_Challenge_: Please copy the listing word for word, starting at the line that contains "Screen dimensions: 504x837" and ending at the end of the listing, both included. Leave out the pictures.

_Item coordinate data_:
********************
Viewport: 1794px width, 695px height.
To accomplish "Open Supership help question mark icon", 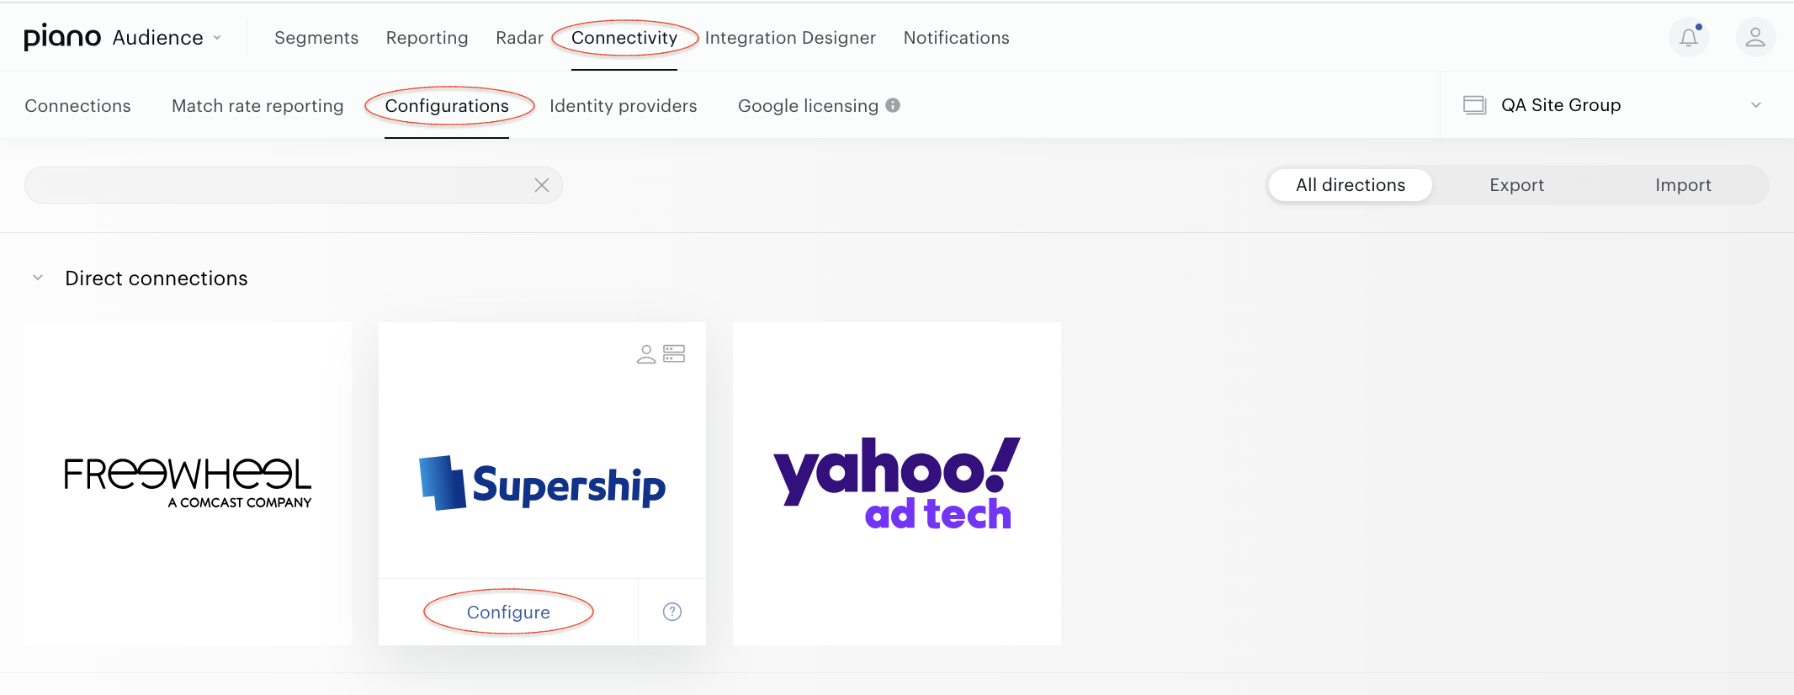I will 672,612.
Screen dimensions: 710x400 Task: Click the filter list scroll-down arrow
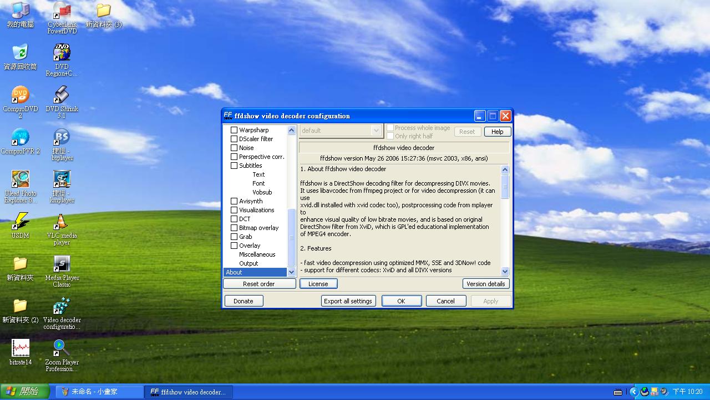[291, 272]
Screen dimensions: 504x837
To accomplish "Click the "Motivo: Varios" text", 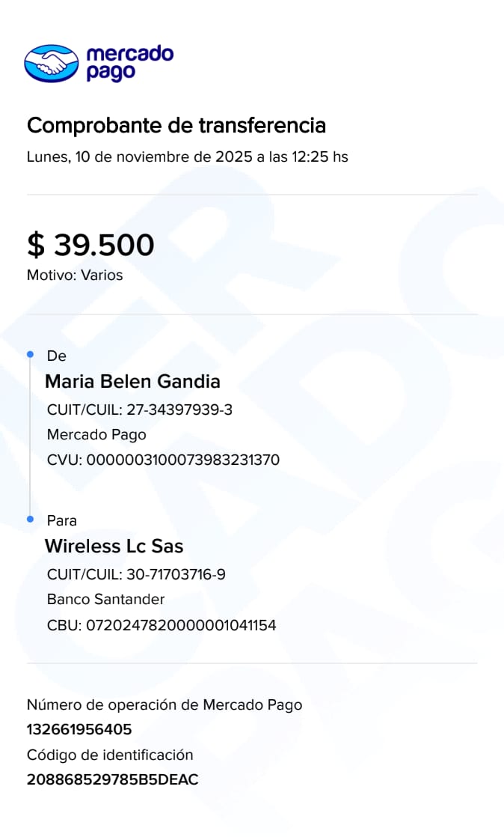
********************
_Response to this task_:
Screen dimensions: 504x837
To accomplish "Click the "Motivo: Varios" text", 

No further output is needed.